== To do ==
Transcribe verbatim the lines of the records from the line containing "The image size is (1600, 805)." through the last line of the records, both ends included.

Segment Open

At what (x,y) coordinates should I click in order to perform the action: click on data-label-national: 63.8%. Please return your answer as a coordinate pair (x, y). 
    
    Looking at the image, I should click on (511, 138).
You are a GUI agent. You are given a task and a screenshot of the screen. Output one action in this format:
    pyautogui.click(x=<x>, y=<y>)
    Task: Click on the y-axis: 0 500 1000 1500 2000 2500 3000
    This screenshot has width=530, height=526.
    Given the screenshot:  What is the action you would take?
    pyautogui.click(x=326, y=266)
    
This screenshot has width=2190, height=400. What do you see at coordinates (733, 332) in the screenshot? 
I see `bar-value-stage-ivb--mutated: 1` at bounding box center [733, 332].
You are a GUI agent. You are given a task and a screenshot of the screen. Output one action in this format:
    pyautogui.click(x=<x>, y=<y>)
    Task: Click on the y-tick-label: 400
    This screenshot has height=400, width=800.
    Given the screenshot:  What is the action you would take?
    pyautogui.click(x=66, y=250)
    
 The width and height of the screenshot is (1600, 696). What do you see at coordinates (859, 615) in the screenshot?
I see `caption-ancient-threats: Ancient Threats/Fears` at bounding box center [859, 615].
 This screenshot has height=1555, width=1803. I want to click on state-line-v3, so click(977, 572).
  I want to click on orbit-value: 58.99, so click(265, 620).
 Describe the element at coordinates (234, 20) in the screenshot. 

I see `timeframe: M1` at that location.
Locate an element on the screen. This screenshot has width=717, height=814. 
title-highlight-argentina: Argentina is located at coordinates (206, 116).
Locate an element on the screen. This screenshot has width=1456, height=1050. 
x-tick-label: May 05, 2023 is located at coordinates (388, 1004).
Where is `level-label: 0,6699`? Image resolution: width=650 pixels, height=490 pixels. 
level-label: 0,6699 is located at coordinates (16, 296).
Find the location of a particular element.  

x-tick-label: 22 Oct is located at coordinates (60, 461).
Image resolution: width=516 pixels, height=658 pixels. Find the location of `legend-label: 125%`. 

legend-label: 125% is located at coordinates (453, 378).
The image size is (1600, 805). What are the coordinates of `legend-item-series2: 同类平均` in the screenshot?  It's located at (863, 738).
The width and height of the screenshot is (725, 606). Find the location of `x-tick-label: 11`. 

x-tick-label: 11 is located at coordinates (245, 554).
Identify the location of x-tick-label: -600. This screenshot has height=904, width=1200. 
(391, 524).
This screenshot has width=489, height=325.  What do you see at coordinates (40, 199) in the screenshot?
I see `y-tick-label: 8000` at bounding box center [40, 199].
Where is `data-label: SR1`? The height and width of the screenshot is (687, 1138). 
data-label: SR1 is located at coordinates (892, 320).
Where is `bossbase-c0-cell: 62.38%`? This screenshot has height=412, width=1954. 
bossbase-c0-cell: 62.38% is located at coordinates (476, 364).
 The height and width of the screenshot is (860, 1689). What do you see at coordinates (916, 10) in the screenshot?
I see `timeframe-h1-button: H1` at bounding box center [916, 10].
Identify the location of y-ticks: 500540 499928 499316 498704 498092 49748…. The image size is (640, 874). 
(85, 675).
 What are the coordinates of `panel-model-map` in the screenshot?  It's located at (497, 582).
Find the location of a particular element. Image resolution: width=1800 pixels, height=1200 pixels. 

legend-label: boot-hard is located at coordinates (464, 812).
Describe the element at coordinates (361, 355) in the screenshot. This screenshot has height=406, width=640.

Segment Closed

== Solution ==
The image size is (1600, 805). What are the coordinates of `legend-item-series2: 同类平均` in the screenshot?  It's located at (863, 738).
The width and height of the screenshot is (725, 606). Find the location of `x-tick-label: 11`. 

x-tick-label: 11 is located at coordinates (245, 554).
Identify the location of x-tick-label: -600. This screenshot has height=904, width=1200. 
(391, 524).
This screenshot has width=489, height=325.  What do you see at coordinates (40, 199) in the screenshot?
I see `y-tick-label: 8000` at bounding box center [40, 199].
Where is `data-label: SR1`? The height and width of the screenshot is (687, 1138). 
data-label: SR1 is located at coordinates (892, 320).
Where is `bossbase-c0-cell: 62.38%`? This screenshot has height=412, width=1954. 
bossbase-c0-cell: 62.38% is located at coordinates (476, 364).
 The height and width of the screenshot is (860, 1689). What do you see at coordinates (916, 10) in the screenshot?
I see `timeframe-h1-button: H1` at bounding box center [916, 10].
Identify the location of y-ticks: 500540 499928 499316 498704 498092 49748…. The image size is (640, 874). 
(85, 675).
 What are the coordinates of `panel-model-map` in the screenshot?  It's located at (497, 582).
Find the location of a particular element. Image resolution: width=1800 pixels, height=1200 pixels. 

legend-label: boot-hard is located at coordinates (464, 812).
Describe the element at coordinates (361, 355) in the screenshot. This screenshot has height=406, width=640.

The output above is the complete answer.